La transmission secrète d'un message codé, au travers d'échanges en VoIP, est plus difficile à détecter et à décrypter si plusieurs techniques de stéganographie sont utilisées simultanément.

Pour renforcer la sécurité des méthodes de stéganographie, qui consistent à transmettre ou dissimuler une information de façon secrète, pourquoi ne pas combiner plusieurs techniques ? C’est en tout cas ce que propose une équipe de scientifiques de l’université technologique de Varsovie. Les chercheurs publient une étude dans laquelle ils développent leur modèle, baptisé MLS, pour "Multi-Level Steganography" (stéganographie de plusieurs niveaux). Dans ce modèle, deux procédés stéganographiques au moins sont utilisés simultanément, pour rendre le message codé - potentiellement intercepté - plus difficile à décrypter ou à modifier. Les scientifiques ont élaboré un prototype de leur système, basé sur les communications en VoIP. Deux techniques stéganographiques sont ainsi utilisées.

La stéganographie des échanges en VoIP

Tout d’abord, celle de la perte volontaire de paquets de données, ou LACK, en anglais (pour Lost Audio Packets Steganography).
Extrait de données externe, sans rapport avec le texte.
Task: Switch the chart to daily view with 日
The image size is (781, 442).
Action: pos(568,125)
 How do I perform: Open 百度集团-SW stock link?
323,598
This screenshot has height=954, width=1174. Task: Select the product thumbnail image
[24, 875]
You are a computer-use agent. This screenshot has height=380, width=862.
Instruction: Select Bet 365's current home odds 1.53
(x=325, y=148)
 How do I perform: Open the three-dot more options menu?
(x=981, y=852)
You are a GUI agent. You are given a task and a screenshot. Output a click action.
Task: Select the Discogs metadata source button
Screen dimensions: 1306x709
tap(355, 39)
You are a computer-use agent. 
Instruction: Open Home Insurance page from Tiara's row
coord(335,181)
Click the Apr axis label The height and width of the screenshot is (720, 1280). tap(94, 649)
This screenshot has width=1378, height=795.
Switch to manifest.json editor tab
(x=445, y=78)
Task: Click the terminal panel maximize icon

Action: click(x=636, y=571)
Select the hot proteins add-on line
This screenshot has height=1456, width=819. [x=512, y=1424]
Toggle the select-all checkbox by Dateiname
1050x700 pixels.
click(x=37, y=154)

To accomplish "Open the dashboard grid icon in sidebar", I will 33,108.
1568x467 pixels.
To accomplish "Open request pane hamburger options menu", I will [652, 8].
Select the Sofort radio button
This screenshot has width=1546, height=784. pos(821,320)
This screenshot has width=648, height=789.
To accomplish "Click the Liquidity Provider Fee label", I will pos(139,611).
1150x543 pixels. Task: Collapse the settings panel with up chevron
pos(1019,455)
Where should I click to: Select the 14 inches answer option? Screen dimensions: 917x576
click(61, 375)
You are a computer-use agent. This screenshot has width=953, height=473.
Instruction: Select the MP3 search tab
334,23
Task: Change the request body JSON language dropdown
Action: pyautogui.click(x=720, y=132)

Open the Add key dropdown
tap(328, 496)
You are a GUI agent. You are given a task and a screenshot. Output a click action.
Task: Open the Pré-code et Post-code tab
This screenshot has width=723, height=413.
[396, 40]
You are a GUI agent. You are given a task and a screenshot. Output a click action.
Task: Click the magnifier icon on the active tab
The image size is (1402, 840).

Une méthode difficilement détectable, dans la mesure où les pertes artificielles de données se confondent avec les pertes normales du réseau. "Habituellement, les flux de données qui arrivent avec un certain délai ne sont pas considérés par les protocoles de communication lors de la reconstruction du message transmis, c’est-à-dire que ces paquets de données sont rejetés ou inutilisés", expliquent les scientifiques. Et d'ajouter qu'en retardant volontairement le transfert des données par l’émetteur, il est possible de récupérer des paquets pour transmettre des informations secrètes de façon invisible.

Une technique plus classique, en renfort

Mais ce n’est pas tout : l’idée des chercheurs est de combiner à cette technique une autre, plus classique, qui vient consolider la sécurité du transfert stéganographique. En l’occurrence, dans le prototype testé, le second procédé consiste à changer l’ordre des groupes de données du protocole RTP. Soit le protocole de communication utilisé pour les communications en VoIP.  Selon les chercheurs, la méthode MLS permet de rendre plus complexe la détection et le déchiffrage du message transmis secrètement. Pour rappel, l’université technologique de Varsovie s’était déjà intéressée aux techniques de stéganographie par VoIP, mais en les considérant jusque là séparément.